For the purpose of this post, we use two different ways to determine this benchmark: a linear regression, where the price level is simply a linear function of GDP per capita, and a quadratic function, where we take into account the fact that this relationship is weak for poor countries (and hence the downward sloping part of the curve) and robust for emerging markets (the upward sloping part).1 The figure illustrates the two models.

We estimate the relationship for two different samples, and given our agnosticism on the choice of the "right" sample or model, we express our main result as an average of those four estimates (2 models times 2 samples). 2 Given the error margins intrinsic in such estimations, broad trends rather than precise numbers should be the important take-aways from our analysis.

For China, we find that the renminbi was only slightly undervalued in 2011—by around 1.7 percent, and even possibly overvalued (see table) if we are to believe the quadratic model.

     
  Benchmark years GDP per capita (in PPP dollars) Linear model   Quadratic model Average undervaluation (percent)  
 
 
 
  Sample 1 (percent) Sample 2 (percent)   Sample 1 (percent) Sample 2 (percent)  
 
 
  2005 4,802 -34.5 -35.0   -23.9 -19.4 -28.2  
  2011 10,057 -9.7 -9.8   2.7 10.0 -1.7  
 
 
     

For 2005, using the same methodology, the average currency undervaluation was about 28 percent. In other words, the correction of China's current account surplus—which rose from 6 percent of GDP in 2005, peaking at 10.1 percent in 2007, before falling to 1.9 percent in 2011—was indeed accompanied by a real appreciation by 27 points relative to the benchmark.3

The ICP data relate to 2011. However, we can use the estimates for 2011 and project the equilibrium valuation for 2014. Between 2011 and end-March 2014, China's per capita GDP grew about 13 percentage points faster than the United States, which should translate into an appreciation of around 3.2 percent.4 The actual real appreciation of the renminbi between end-2011 and March 2014 was about 7 percent according to the Bank for International Settlements. This suggests that the average undervaluation until 2011 of about 1.7 percent has been effectively eliminated since then by the renminbi's appreciation (over and above the level required by China's GDP growth). The renminbi in 2014 is thus fairly valued.

This estimate is of potential historic significance. Provided China does not reverse its exchange rate policy, by lapsing back into large-scale intervention and engineering renminbi depreciations as it is doing now, it will have put behind the pillar of its development strategy, which has involved maintaining a cheap currency to boost exports. The significance of our estimates, based on the most recent data released, is this: Not only are broad macroeconomic aggregates (for example, the current account deficit) moving in the right direction, but underlying relative price movements (and signals) seem to have shifted in a way to stop the flow of resources into export sectors, which now allows China to proceed with its rebalancing strategy.

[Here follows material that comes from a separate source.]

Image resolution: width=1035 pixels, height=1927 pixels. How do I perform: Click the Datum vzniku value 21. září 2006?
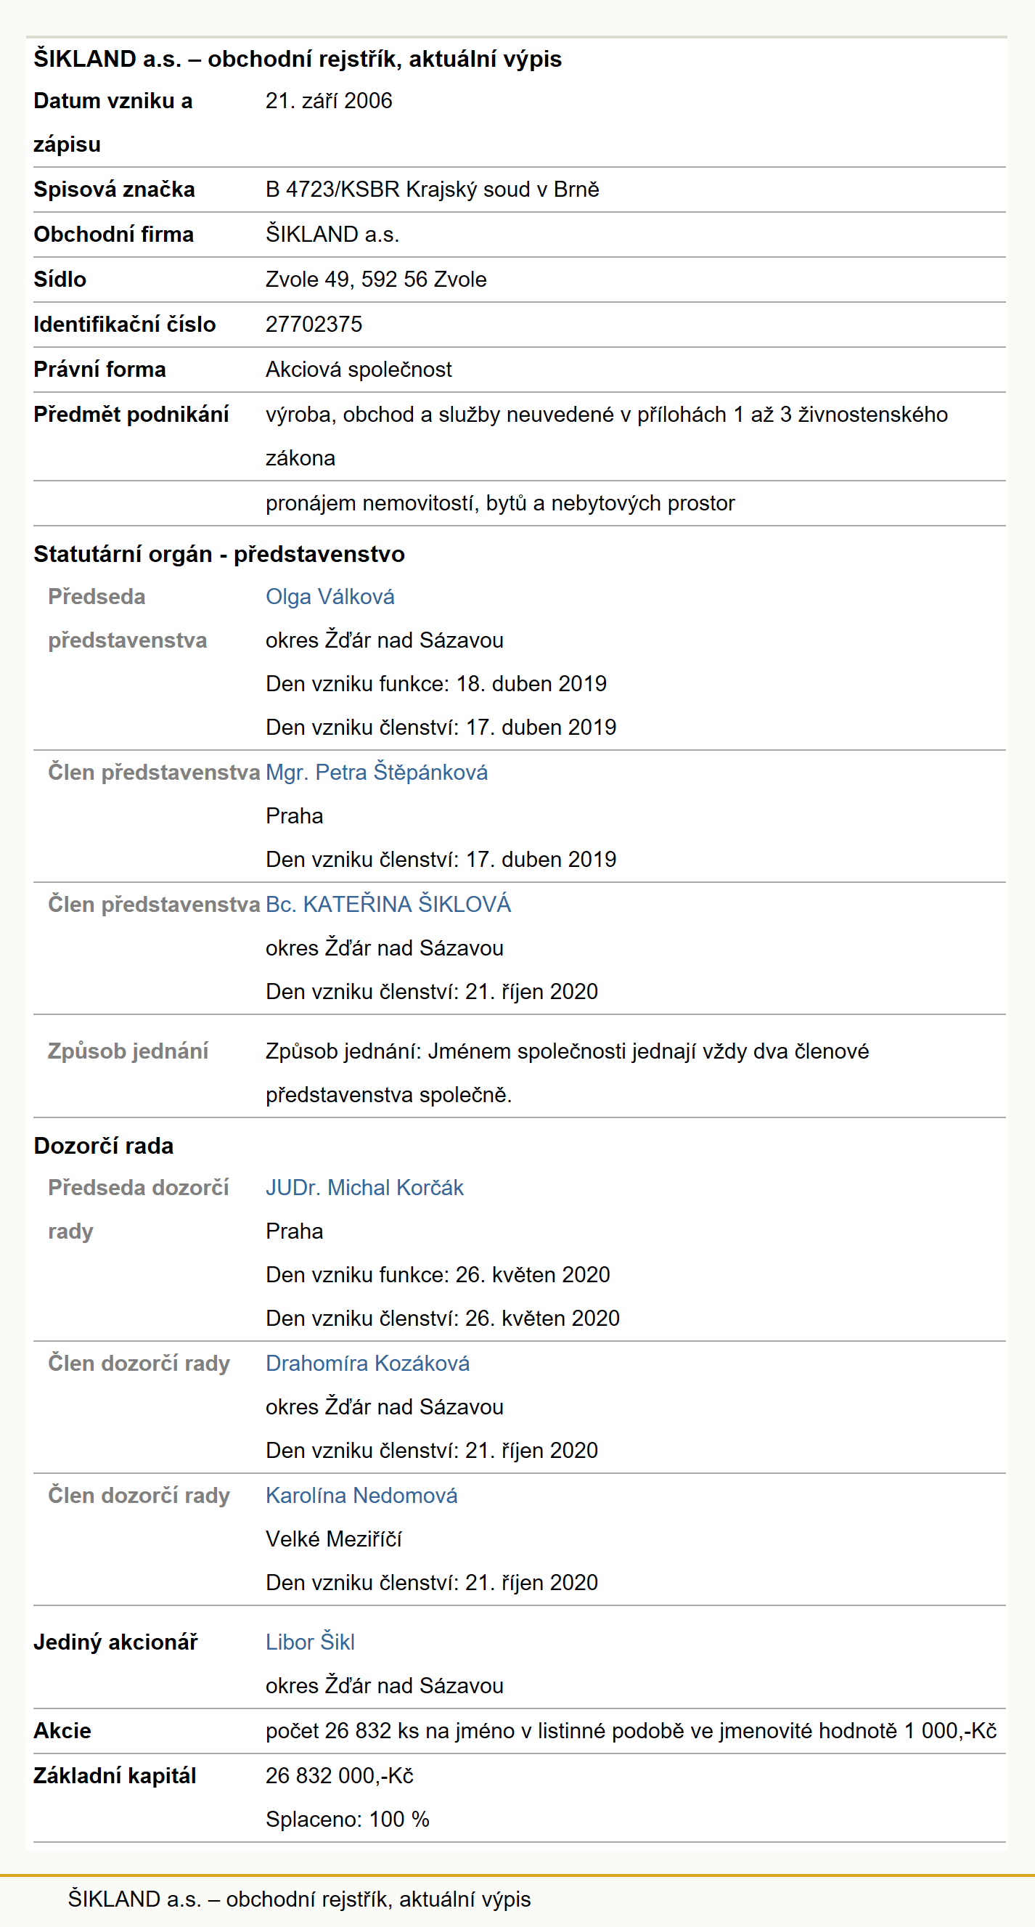coord(328,100)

Put differently, there is room for cautious optimism that imbalances will not reemerge because underlying fundamentals are being addressed.

The end of Chinese mercantilism—and relief for the rest of the world—may be in sight.

Notes

1. Technically, the linear model is expressed as: ln (Pi) = α + β ln (Yi) + εi, where P and Y are the price and income per capita levels for each country, and the quadratic model is ln (Pi) = α + β ln (Yi) + γ (ln (Yi))^2 + εi. To be consistent between the 2005 and 2011 estimations, we normalize the price level to that of the United States.

2. Sample 1 excludes oil exporters and sample 2 additionally excludes small countries (population below one million inhabitants) and those which were not part of the benchmark in the 2005 round (all of which can potentially have problematic price level data). We also ran the regressions for a sample including all countries and the results remain broadly similar. The chart corresponds to sample 2.

3. It is true that in 2011 China intervened heavily in foreign exchange markets, to the tune of about $450 billion, but any impact from this action on underlying prices—which is captured in a PPP-based approach—would have taken some time.

4. The linear model yields a slope of 0.246—so the expected appreciation is 0.246*.13=3.2 percent. Other models point to a slightly lower value.